Margaret had mused over her next step until her thoughts were madness to her; and, as yet, no solution had come of the way out of her position. She had not gathered bravery enough to set another snare for her enemy, and had nervously avoided seeing him since her last discomfiture; and, too, she had heard that he was away in London, basking in the smiles of Lady Juliana. But, while revolving the next step to be taken, she was doomed to meet her enemy face to face at a time she imagined him in London.

At a turn of the path the two women came full upon the colonel, shuffling along, with his head bent, and his eyes on a book.

He thrust it hastily in a breast-pocket of his overcoat, and accosted them with an insolent leer.

"How is the fair lady after her week's seclusion?" snarled he.

"Nothing bettered by this interruption to it," returned she, coming to a dead stop from sheer inability to support herself.

"Permit me," said the colonel, forcing Margaret to lean upon his arm, "this attack of agitation is so severe that I who have caused it should render my poor services in removing it."
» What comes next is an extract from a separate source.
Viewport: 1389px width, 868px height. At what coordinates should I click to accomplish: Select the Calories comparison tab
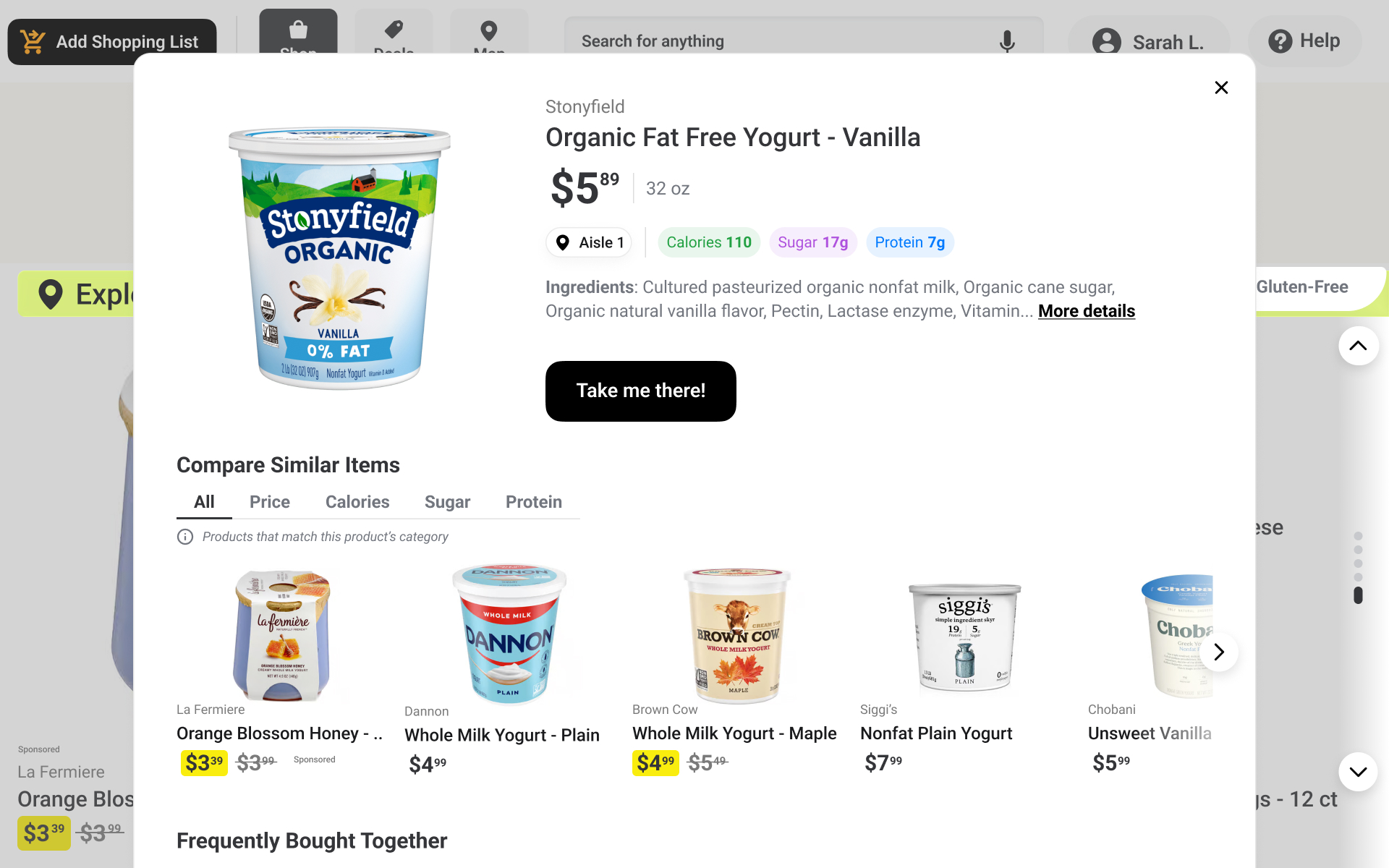pyautogui.click(x=357, y=502)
He bent with an ogreish smile to look into her eyes.

"Leave me," breathed the wretched girl, attempting to wrench her hand from his grasp. "How dare you molest me sir?"

"Dear Margaret," sneered the man, bending near her dead white face, "why will you hold your slave at such a distance? I who hope to be co-heir of that goodly pile beyond us before this year is out? Ten days, my dearest—only ten days to wait, and then the month is out."
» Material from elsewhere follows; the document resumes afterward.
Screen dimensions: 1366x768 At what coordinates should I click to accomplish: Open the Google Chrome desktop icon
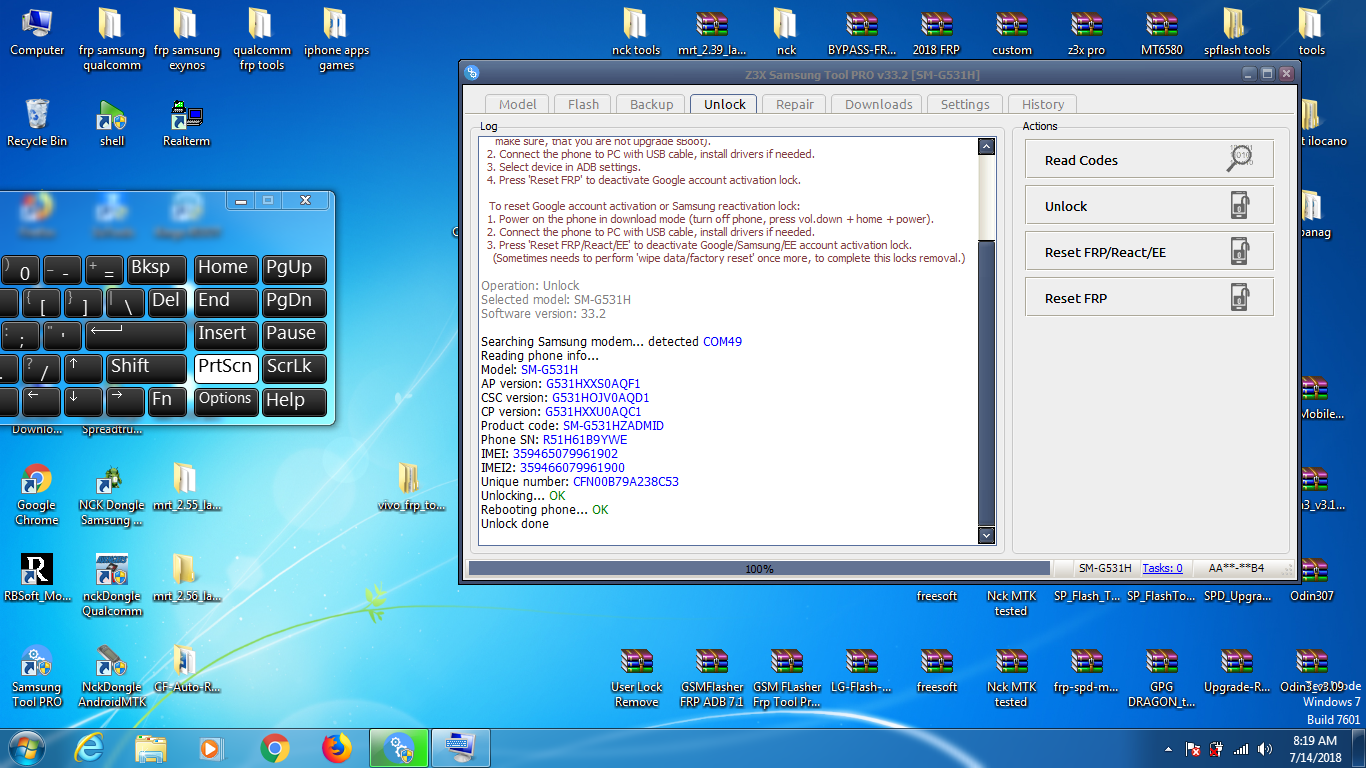[37, 495]
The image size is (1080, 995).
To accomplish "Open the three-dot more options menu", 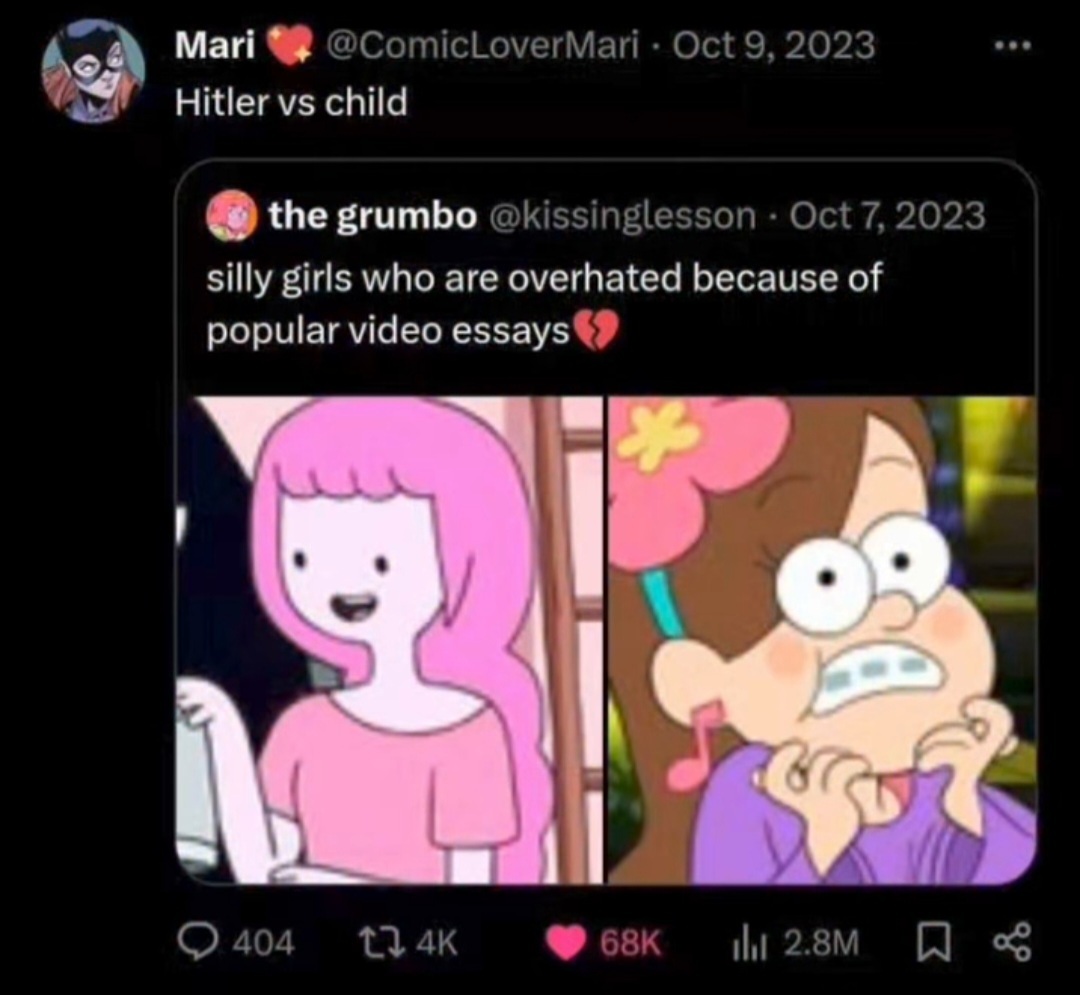I will click(x=1013, y=47).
She could only look at him silently; her lips moved in haughty protest, but no words came to her aid; she walked by his side dumb as death.

The good old housekeeper kept by her other side and held her passive hand, comforting her in her kindly fashion by patting and pressing it, or the poor girl's terror would have overcome her altogether.

Suddenly Margaret ceased the struggle of attempting to draw her hand from his arm, and turned her averted face toward him.

Her eyes stole over him attentively, she marked his dress and his manner with a fixed intensity—an idea bad taken possession of her which she could not drive away.

Again and again her eye returned to its scrutiny of the man, and the hand which Mrs. Chetwode was caressing, closed itself convulsively as if it held something it must keep, come life or come death. Her hand which lay upon his arm quivered against his heart as if there was something there she longed to seize.

When they reached the griffins now squatting on their snow-covered pedestals, Margaret broke her bitter silence by a forced request.

"Honor me by an interview, sir."

"Whom have I to meet this time?" he asked, with a boding smile.

"No one sir. Are you afraid of meeting strangers, Colonel Brand?"

He bowed sardonically, and followed her into the hall.

John came forward to relieve the colonel of his overcoat, and Margaret remained for some moments giving some directions to the housekeeper. When the visitor was ready she accompanied him into the library, where before a glowing fire the lonely girl was accustomed to read through the long evenings, and bade him wait her return from her chamber.

"What a home-paradise we shall have," said Colonel Brand with ironical gallantry; "I know I shall be delighted by some new and strange side of my charmer's character. I always am."

"You may," answered Margaret with a strange look.

She went out, shutting the door carefully between her and the colonel, and looking round about the vast old hall.

There stood John, still hanging up the hat, cane, and coat of the visitor.

"Carry this light up to the third hall," said Margaret, pointing to a lamp in a bracket.

He took the lamp and ascended out of view. What a transformation came over the girl's countenance then.

Her eyes lit up with triumph—she sprang to the overcoat and thrust her eager hand into the breast-pocket.

She was right. The book she had seen him reading was the green morocco note-book he had referred to when she had tried to trip him in his knowledge of St. Udo Brand's letter to her—and she had it in her hand now.

She drew it forth, and fled like a phantom to her room, just as Colonel

Brand, recalling his blunder, started up and hurried to remove the damning evidence of his own imposture.